Solution and Explanation

Step 1: Understanding the Question:
The question asks for the exact ratio of the rate constants ($k_0/k_1$) of a zero-order and a first-order reaction such that both starting reactants, with the same initial concentration C, fall to one-third of their initial concentration at the exact same time ($t$).

Step 2: Key Formula or Approach:
1. Integrated rate law for a zero-order reaction:
\[ [\text{X}]_t = [\text{X}]_0 - k_0 t \]
2. Integrated rate law for a first-order reaction:
\[ \ln\left(\frac{[\text{Y}]_0}{[\text{Y}]_t}\right) = k_1 t \implies t = \frac{1}{k_1} \ln\left(\frac{[\text{Y}]_0}{[\text{Y}]_t}\right) \]

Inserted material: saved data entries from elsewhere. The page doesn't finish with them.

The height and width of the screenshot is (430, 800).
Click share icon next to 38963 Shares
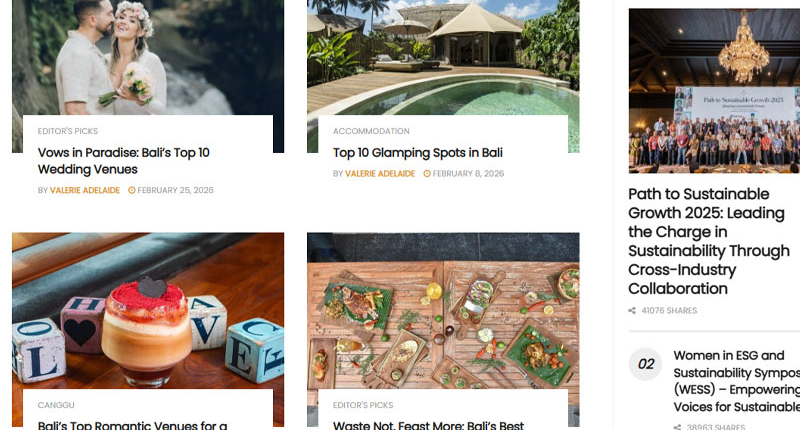677,427
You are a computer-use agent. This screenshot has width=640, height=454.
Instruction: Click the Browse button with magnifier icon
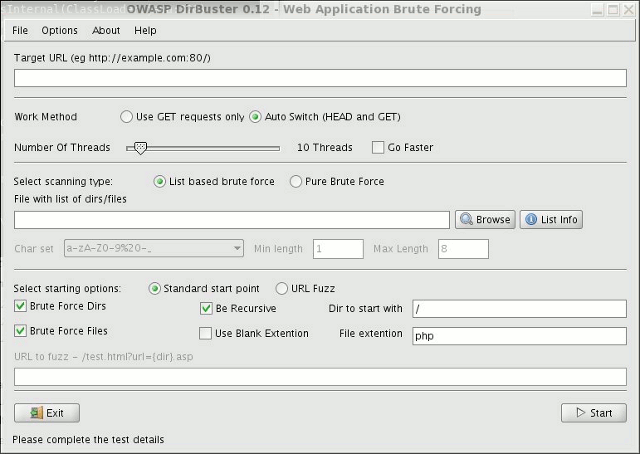[485, 220]
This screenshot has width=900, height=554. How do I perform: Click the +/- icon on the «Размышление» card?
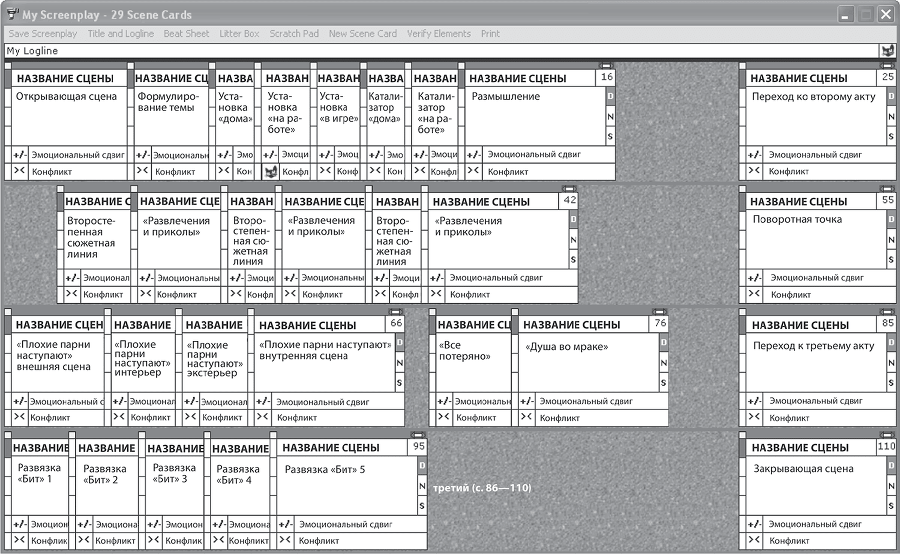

Step 3: Detailed Explanation:

• Let us analyze Reaction I (zero-order): $\text{X} \rightarrow P_1$ with initial concentration $[\text{X}]_0 = \text{C}$.

• The concentration falls to one-third of its initial value, so:
\[ [\text{X}]_t = \frac{\text{C}}{3} \]

• Substituting this into the zero-order integrated rate law:
\[ \frac{\text{C}}{3} = \text{C} - k_0 t \]
\[ k_0 t = \text{C} - \frac{\text{C}}{3} = \frac{2\text{C}}{3} \]

• Solving for the time ($t$):
\[ t = \frac{2\text{C}}{3 k_0} \]

• Let us analyze Reaction II (first-order): $\text{Y} \rightarrow P_2$ with initial concentration $[\text{Y}]_0 = \text{C}$.

• The concentration falls to one-third of its initial value, so:
\[ [\text{Y}]_t = \frac{\text{C}}{3} \]

• Substituting this into the first-order integrated rate law:
\[ t = \frac{1}{k_1} \ln\left(\frac{\text{C}}{\text{C}/3}\right) = \frac{\ln 3}{k_1} \]

• Since both reactions fall to one-third of their initial values at the exact same time ($t$), we set the two expressions for $t$ equal to each other:
\[ \frac{2\text{C}}{3 k_0} = \frac{\ln 3}{k_1} \]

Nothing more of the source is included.